- _Questions on the material_
A) In the blog post about the MRI, what did the writer mean by going to a "happy place"?
B) Repeat the portion of the MRI blog post that opens with the words "Affirmative." and closes with "different sized people?".
C) Write the next part of the MRI blog post, picking up after its final sentence.

- _Supplied passage_
*** Begin section ***

Sunday, November 3, 2013

Magnetic Resonance Imaging: Part Two

I was called into the room with the torture chamber MRI machine. The technician in there asked me if I'd ever had an MRI done before. When I told him that I had not, he gave me some rules. Rules like, "DO NOT MOVE A MUSCLE AT ALL OR IT WILL BLUR THE IMAGES AND YOU WILL SPEND MORE TIME IN THE CHAMBER OF DEATH THAN NECESSARY!!!" Okay, so he didn't say it like that exactly. I mean he didn't use three exclamation marks or the word "death" but I got the point. He asked if I was claustrophobic.

Affirmative.

I informed him that I planned to go to my happy place. By happy place I meant that I was going to pray to Jesus continuously. You want to learn how to pray without ceasing? Stick a claustrophobe into a tube the size of her body. Speaking of "the size of her body" can I just ask a question? I am completely serious here. And I don't mean even an ounce of disrespect. I'm a fairly smallish person. I had a couple inches to spare on either side of me. Do they have different sized machines for different sized people?

*** End section ***

- _Information given_
*** Begin section ***

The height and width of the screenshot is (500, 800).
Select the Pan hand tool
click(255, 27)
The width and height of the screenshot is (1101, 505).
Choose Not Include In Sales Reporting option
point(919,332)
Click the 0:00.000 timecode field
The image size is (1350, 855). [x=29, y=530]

*** End section ***
*** Begin section ***

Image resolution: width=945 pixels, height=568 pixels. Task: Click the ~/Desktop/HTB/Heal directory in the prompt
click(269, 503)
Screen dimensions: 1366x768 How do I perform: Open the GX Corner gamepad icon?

*** End section ***

- _Answers for the exercise_
A) Praying to Jesus continuously.

B)
Affirmative.

I informed him that I planned to go to my happy place. By happy place I meant that I was going to pray to Jesus continuously. You want to learn how to pray without ceasing? Stick a claustrophobe into a tube the size of her body. Speaking of "the size of her body" can I just ask a question? I am completely serious here. And I don't mean even an ounce of disrespect. I'm a fairly smallish person. I had a couple inches to spare on either side of me. Do they have different sized machines for different sized people?

C)
I hopped up onto the gurney. He asked me if I wanted to listen to music. I figured a little music could only help. This ended up being a good decision. He asked me what kind of music. I listen almost exclusively to KLove and Christian albums. I didn't figure they had a wide variety of that type of music. "Just anything contemporary is fine," I said. This proved to be an unwise choice.

I laid down, flat on my back. He placed a contraption around my shoulder, a foam pad around my forearm, and a wedge under my right side. He asked me if I wanted a washcloth placed over my eyes. I thought this would be a very good idea because then I wouldn't be able to look around, even if I wanted to. He put the cloth over my eyes and the giant headphones over my ears. I slowly slid inside the machine. Both of my arms rubbed against the sides of the tube. The foam around my forearm moved down, pulling my arm into a slightly uncomfortable position.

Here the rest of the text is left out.